**BRIEF:** Count the lines of the material that contain the string "pixels", treating uppercase and lowercase as different, and reply with the number alone.

**PROVIDED ENTRIES:**
◆ ◆ ◆ ◆ ◆

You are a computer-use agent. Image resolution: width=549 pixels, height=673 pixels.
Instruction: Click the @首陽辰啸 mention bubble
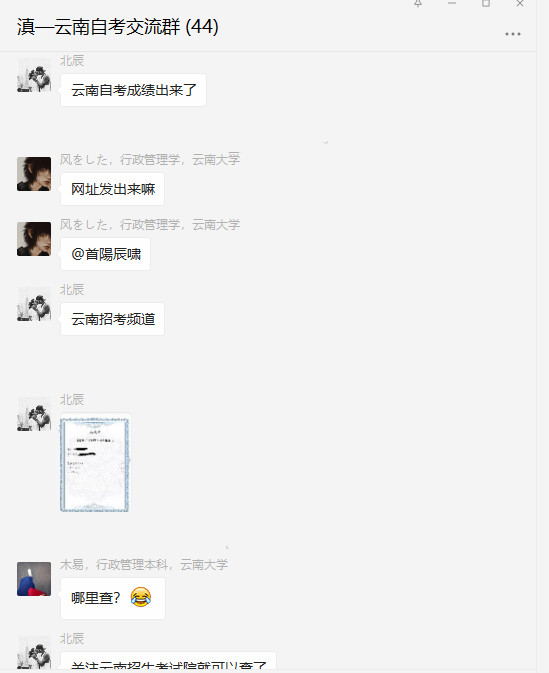(106, 254)
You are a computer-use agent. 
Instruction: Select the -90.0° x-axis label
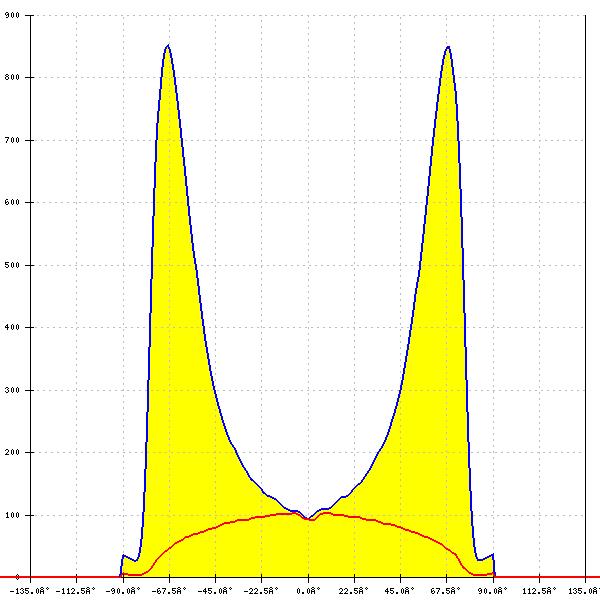point(122,590)
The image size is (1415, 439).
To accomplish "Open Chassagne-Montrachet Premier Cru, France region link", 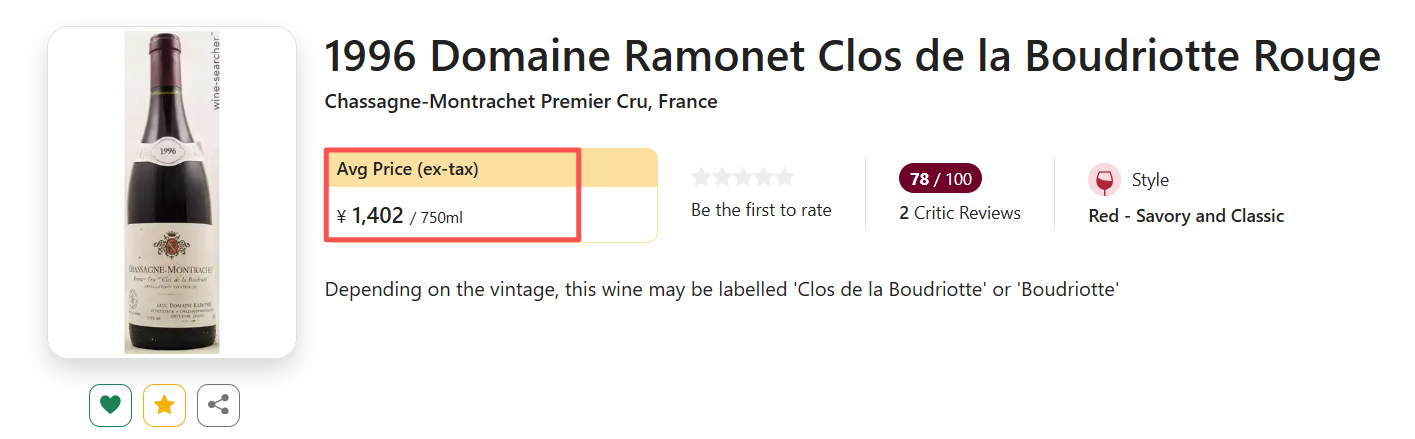I will (521, 102).
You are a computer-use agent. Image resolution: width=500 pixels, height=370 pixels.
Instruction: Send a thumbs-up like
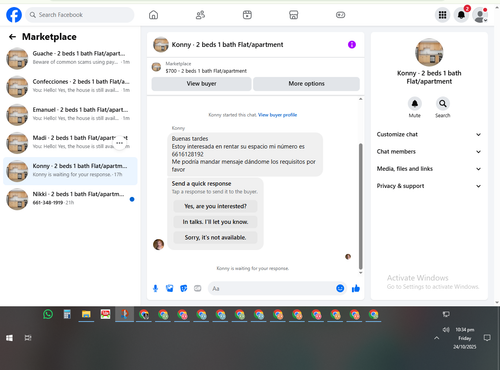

◆ ◆ ◆ ◆ ◆

**REPLY:** 2